Academics are busy reading people as problems and reading each other as debates. I am on that path now of reading, historicizing and trying to ask the right questions about khanga. My memory is not even of the native informant; it is that of the research assistant. Now I am not sure whose essay this is, those who have felt something for khanga and written about it or I who claim to be the legitimate heir apparent of khanga stories. It is funny that we read Machiavelli’s hopes as concrete program and I cannot even share a bit of my memory. Or when I do, I declare almost with embarrassment that it is my own voice.
After that we say: “subaltern this, marginalized that!” Bear with me, I am learning; I am not the ‘minority’. That term comes with political and economic or even social marginalization.
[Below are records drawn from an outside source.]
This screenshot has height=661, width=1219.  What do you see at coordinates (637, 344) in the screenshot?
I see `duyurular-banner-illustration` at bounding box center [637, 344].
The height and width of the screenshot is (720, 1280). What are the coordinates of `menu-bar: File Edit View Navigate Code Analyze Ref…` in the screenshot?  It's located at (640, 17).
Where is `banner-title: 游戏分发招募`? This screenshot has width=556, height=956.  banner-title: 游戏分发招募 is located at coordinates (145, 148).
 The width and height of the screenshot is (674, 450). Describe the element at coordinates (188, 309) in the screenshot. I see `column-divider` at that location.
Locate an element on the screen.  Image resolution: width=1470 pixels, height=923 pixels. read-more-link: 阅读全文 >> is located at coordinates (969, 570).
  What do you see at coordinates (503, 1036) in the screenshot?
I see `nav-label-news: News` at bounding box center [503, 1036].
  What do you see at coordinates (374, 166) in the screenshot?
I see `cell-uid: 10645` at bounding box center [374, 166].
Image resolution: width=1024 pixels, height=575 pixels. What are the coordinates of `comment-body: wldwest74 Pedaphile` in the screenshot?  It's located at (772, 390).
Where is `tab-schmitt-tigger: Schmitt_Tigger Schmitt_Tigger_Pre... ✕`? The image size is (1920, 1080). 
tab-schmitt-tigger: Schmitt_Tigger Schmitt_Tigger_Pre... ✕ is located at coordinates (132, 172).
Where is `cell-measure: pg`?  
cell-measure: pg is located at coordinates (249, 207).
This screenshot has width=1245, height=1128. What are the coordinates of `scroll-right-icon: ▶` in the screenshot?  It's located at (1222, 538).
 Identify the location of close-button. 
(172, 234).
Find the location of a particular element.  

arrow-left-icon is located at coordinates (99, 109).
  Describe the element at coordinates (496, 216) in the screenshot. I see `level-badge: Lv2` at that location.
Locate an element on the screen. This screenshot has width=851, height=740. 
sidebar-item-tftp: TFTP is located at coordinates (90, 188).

I feel like to raise my voice for the sake of my memories is attempting to sail alone while others have big vessels and have accumulated the knowledge to challenge the sea. No wonder during my holidays a year ago my aunt told me:
“You should be grateful, when you finished high school while some of your colleagues were dropping out pregnant. Truly, many of your peers from University are married, but don’t you know how men can get when you are educated? You go and read at peace while thanking God for all he has done to you. But bring us good news before you finish. The way I see you, it will be a Muzungu.”
These readings are probably adding to my frustrations. This will not reach a psychiatry level because it is not under ‘nervous conditions’. The Swahili are cosmopolitan people, so the books read. When I tried speaking my parents’ language, they said I am Mswahili because of the heavy accent. There is a man who was looking for some degree of belonging in relation to my parents’ ‘tribe’– and supposedly mine too – to propose. The ‘interview’ included these prerequisites: if I could speak the Haya language, cook matoke and knew my clan name given that I was born and raised in Dar es Salaam. Once a young man from my neighborhood whistled to me, one dada told him (for me too to hear) “Her caliber are men from Masaki/Oysterbay” i.e. Uzunguni. But Keko for me is Uswahilini. Our parents may speak ‘vernacular’ to us, but we played in Kiswahili with friends, listened to Radio Tanzania and English was the ‘Math’ of primary school where all subjects were in Kiswahili.
What rubs salt to my wounds is that the scholars I choose to blend in with in the humanistic traditions don’t have me in mind when they write about the Swahili. It is as if they have turned the binoculars upside down. For them, Swahili is Muslim and patriarchal; Zanzibar and Mombasa.
So, here I am, hanging out with besties in Dar and following a bit of trends on Insta. I am just trying to see how I slot in the ‘grey areas’ I found about khanga while Nita is swearing at her mother that Ambindwile is not the father of Chimwemwe’s baby. Yet all along, I was reading so as to connect with my friends and our mothers; and the few times we have bought each other khanga in turns.
And here I am claiming to be in a humanities college. Have we imagined these humans too much that they reflect theory? Are humans are in the same direction but in different lanes which command different road safety instructions? Or what is social about this science that will deprive me of the social life that I have longed for the whole year?